Mr Kay had bustled in in his energetic way.

Fenn said nothing. He was there. It was idle to deny it.

"I thought I should find you here. Yes, I wanted to see you about the concert tonight. Mr Mulholland has met with an unfortunate accident, and I am looking after the entertainment in his place. Come with me and play over your piece. I should like to see that you are perfect in it. Dear me, dear me, what a noise those boys are making. Why are they behaving in that extraordinary way, I wonder!"

Kay's juniors had left the pavilion, and were trooping back to their house. At the present moment they were passing the school shop, and their tuneful voices floated in through the open window.

"This is very unusual. Why, they seem to be boys in my house. They are groaning."

"I think they are a little upset at the result of the match, sir," said Jimmy Silver suavely. "Fenn did not arrive, for some reason, till the end of the innings, so Mr Blackburn's won. The wicket was good, but a little fiery."

"Thank you, Silver," replied Mr Kay with asperity. "When I require explanations I will ask for them."
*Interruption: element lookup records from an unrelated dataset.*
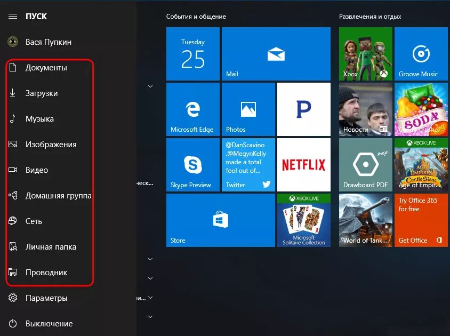Viewport: 450px width, 336px height.
Task: Open Drawboard PDF
Action: coord(365,164)
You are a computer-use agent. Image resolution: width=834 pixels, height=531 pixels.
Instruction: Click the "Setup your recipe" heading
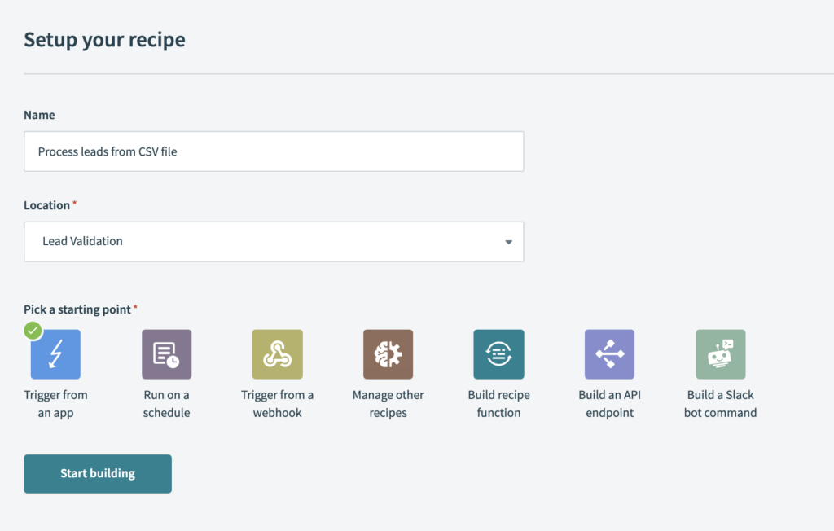(x=104, y=39)
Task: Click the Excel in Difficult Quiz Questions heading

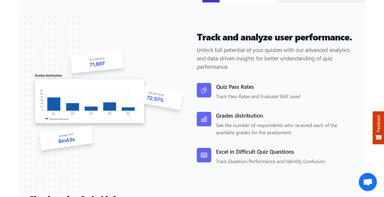Action: pos(255,152)
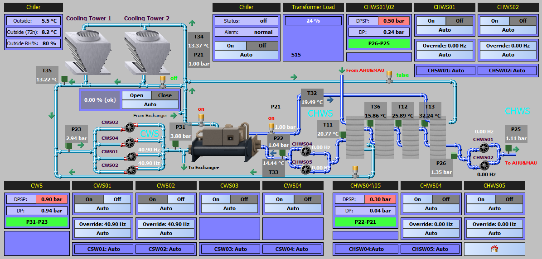Turn the Chiller On
The width and height of the screenshot is (542, 259).
coord(231,46)
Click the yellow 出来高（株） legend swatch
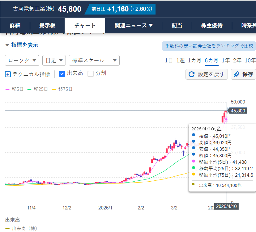Image resolution: width=256 pixels, height=232 pixels. click(7, 227)
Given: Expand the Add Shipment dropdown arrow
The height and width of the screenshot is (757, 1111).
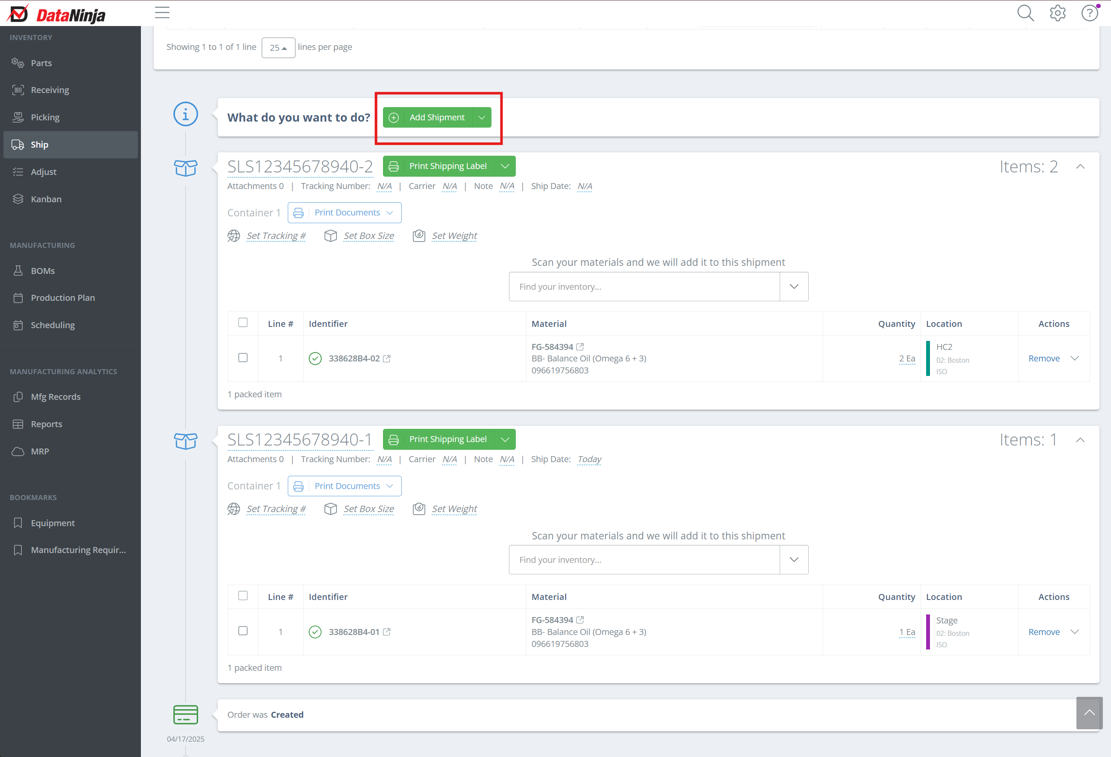Looking at the screenshot, I should (x=482, y=118).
He darted out of the shop, and a moment later they heard him pouring out a flood of recriminations on the groaning fags.

"There was once a man who snubbed me," said Jimmy Silver. "They buried him at Brookwood. Well, what are you going to do, Fenn? Going to play tonight? Harkee, boy. Say but the word, and I will beard this tyrant to his face."

Fenn rose.

"Yes," he said briefly, "I shall play. You'd better turn up. I think you'll enjoy it."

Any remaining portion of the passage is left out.